## [Raw records]
[start]
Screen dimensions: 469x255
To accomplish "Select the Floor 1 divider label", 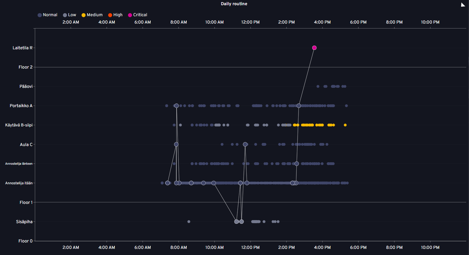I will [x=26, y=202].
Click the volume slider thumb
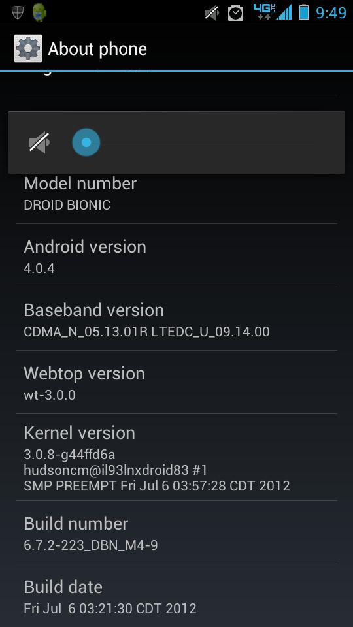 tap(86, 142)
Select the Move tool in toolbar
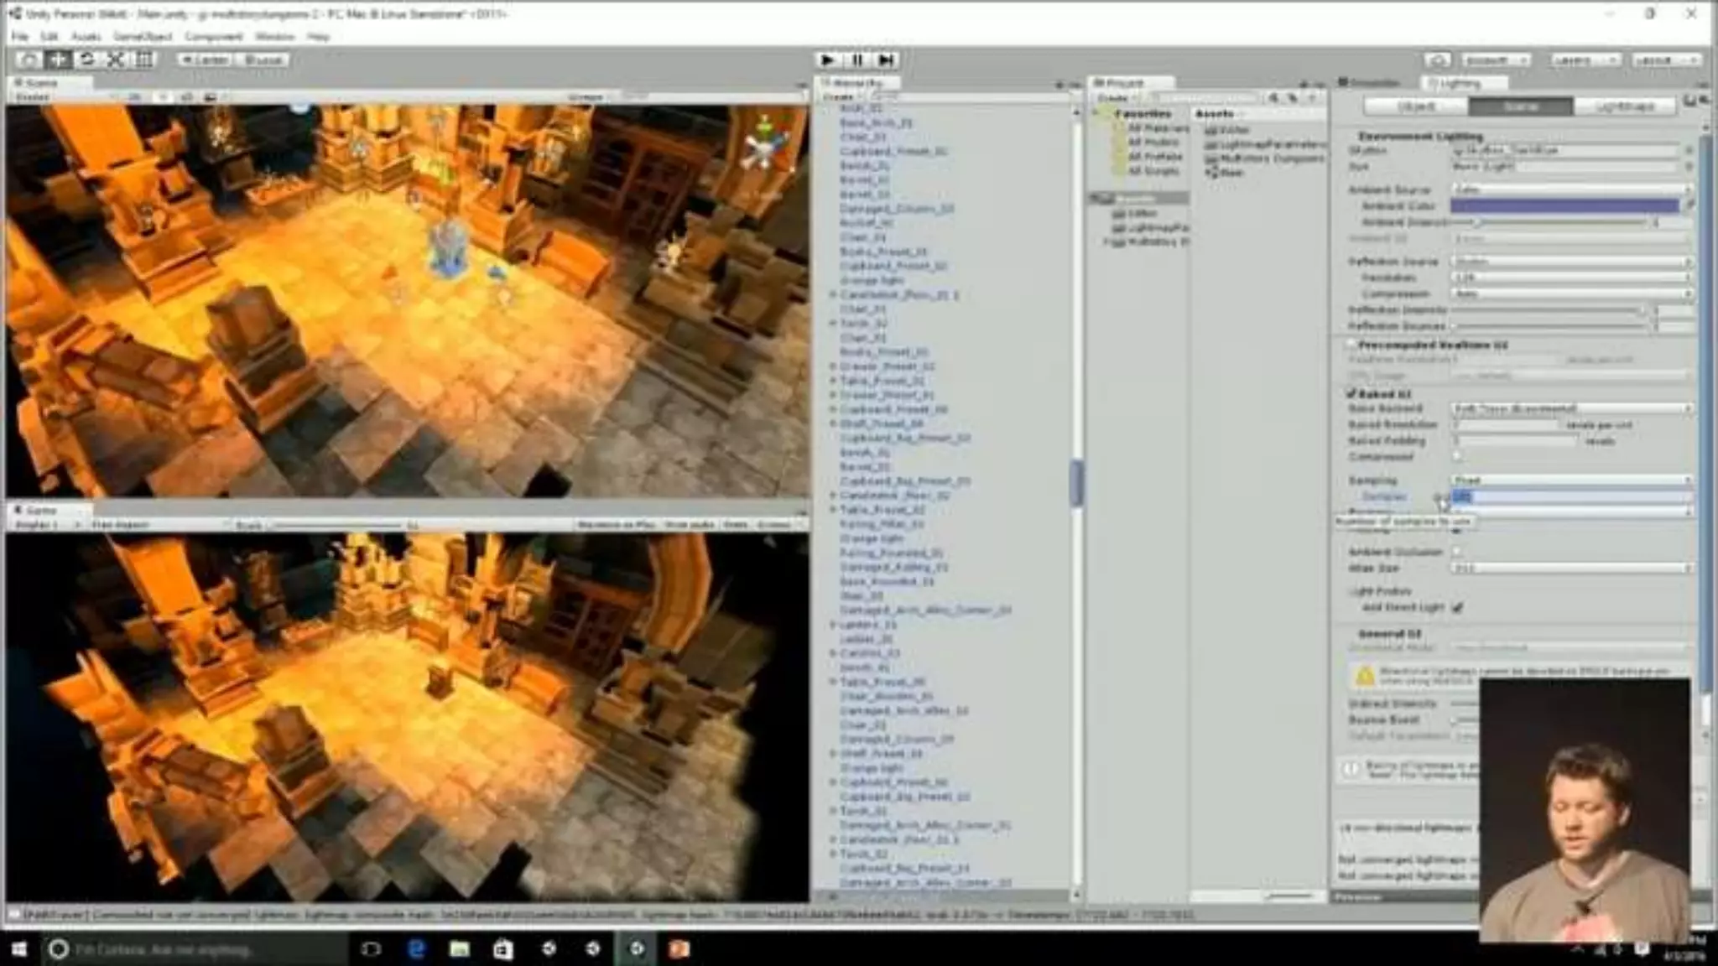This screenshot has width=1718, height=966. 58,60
[end]
[start]
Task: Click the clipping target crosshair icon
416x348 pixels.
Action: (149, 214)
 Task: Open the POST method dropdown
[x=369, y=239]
[end]
[start]
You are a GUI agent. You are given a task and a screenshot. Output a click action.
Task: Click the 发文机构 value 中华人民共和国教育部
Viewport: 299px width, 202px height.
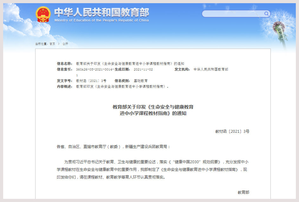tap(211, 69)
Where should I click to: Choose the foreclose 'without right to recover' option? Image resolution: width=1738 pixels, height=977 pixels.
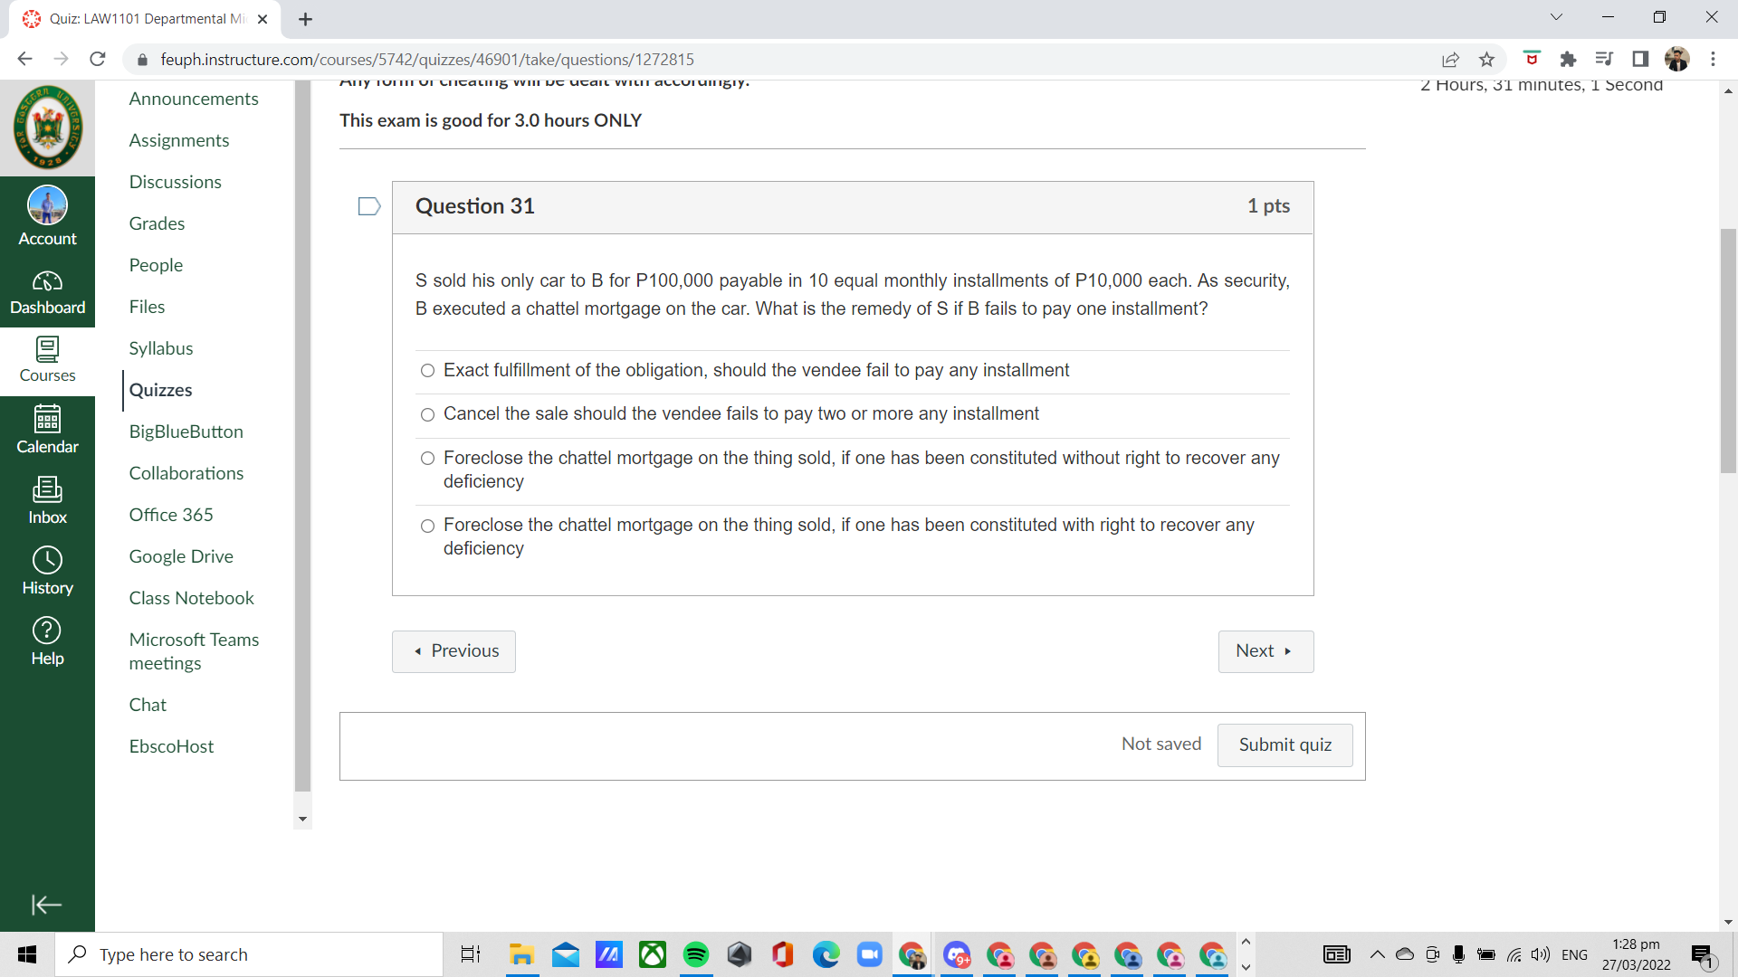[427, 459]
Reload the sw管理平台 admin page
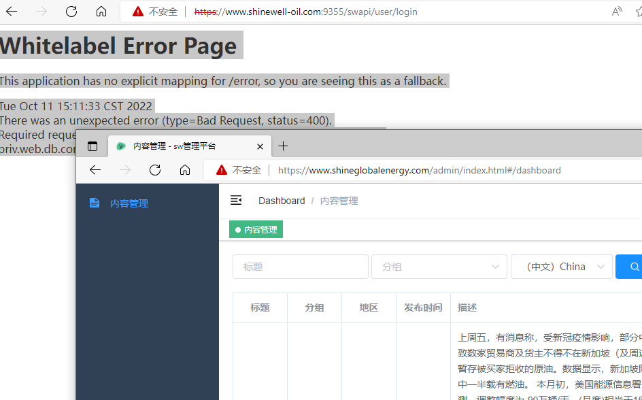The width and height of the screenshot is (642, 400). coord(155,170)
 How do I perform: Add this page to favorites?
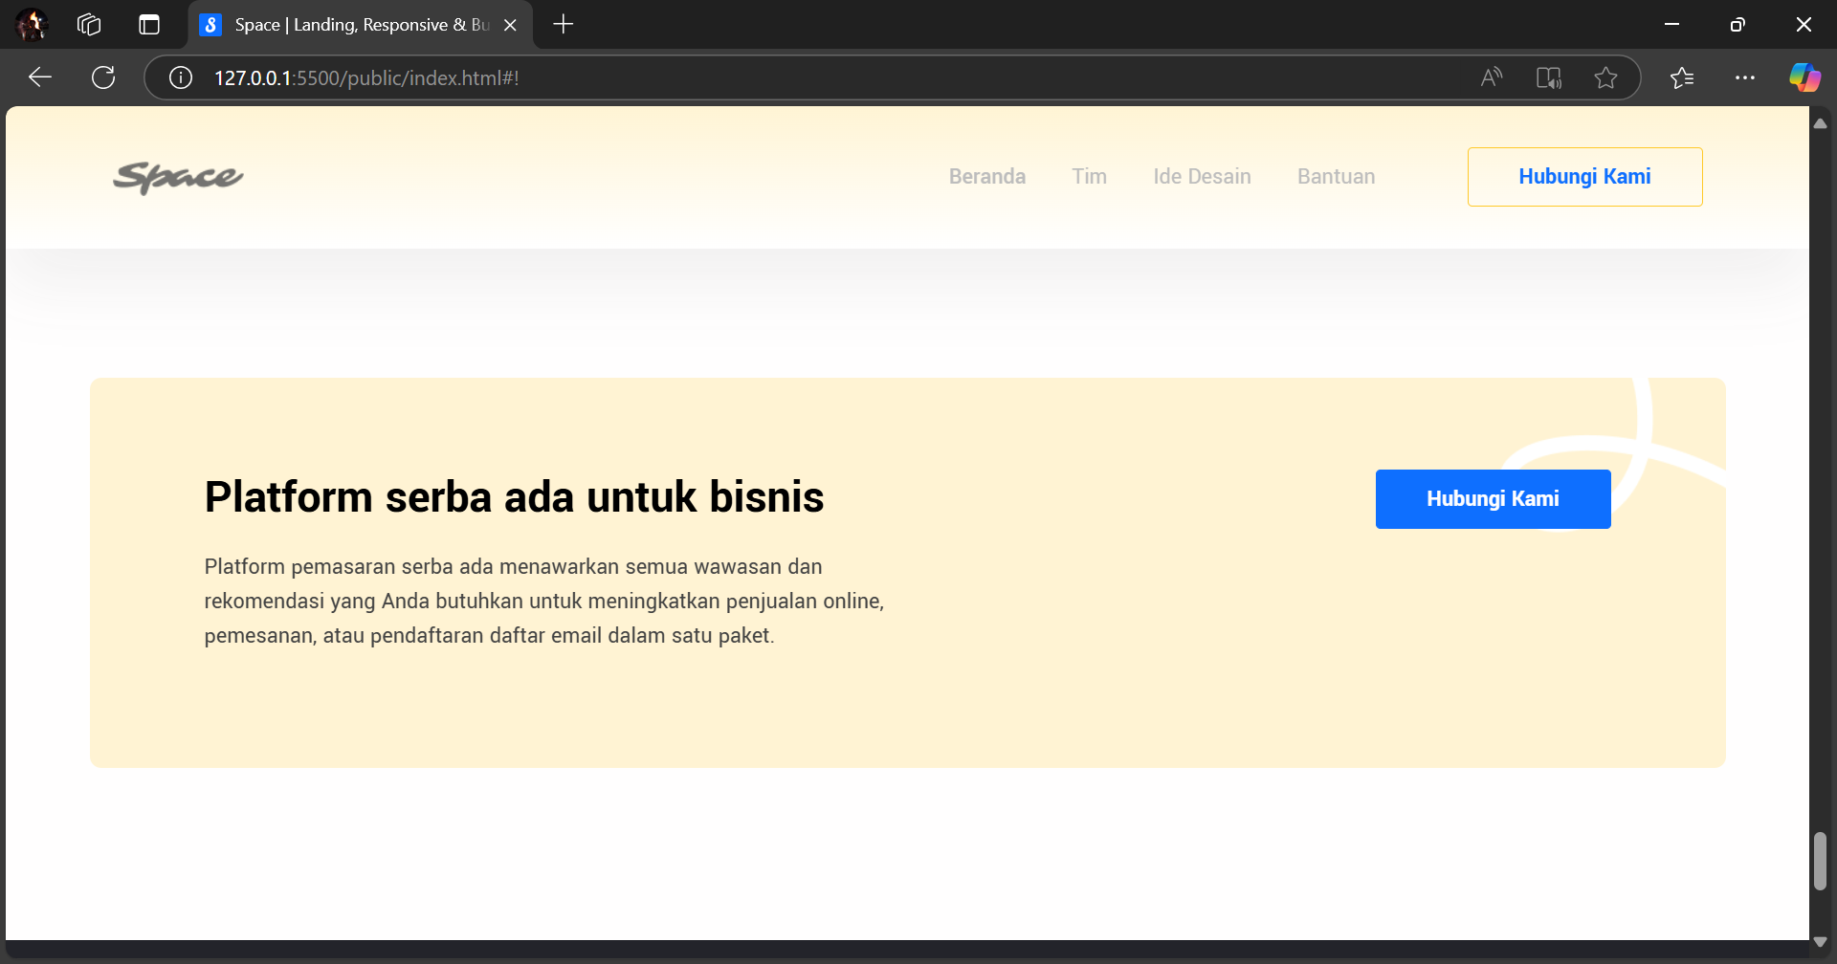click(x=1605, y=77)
[end]
## [Exercise goal]
Update the data from the line with "Click the volume slider thumb" up to and including the line with "This screenshot has", swapping "Move tool" for "Hand tool" and keeping everything else the same. Return only those lines, and leave the pictures out.

## [Reply to the task]
Click the volume slider thumb
 tap(86, 142)
Select the Hand tool in toolbar
This screenshot has width=1718, height=966. 58,60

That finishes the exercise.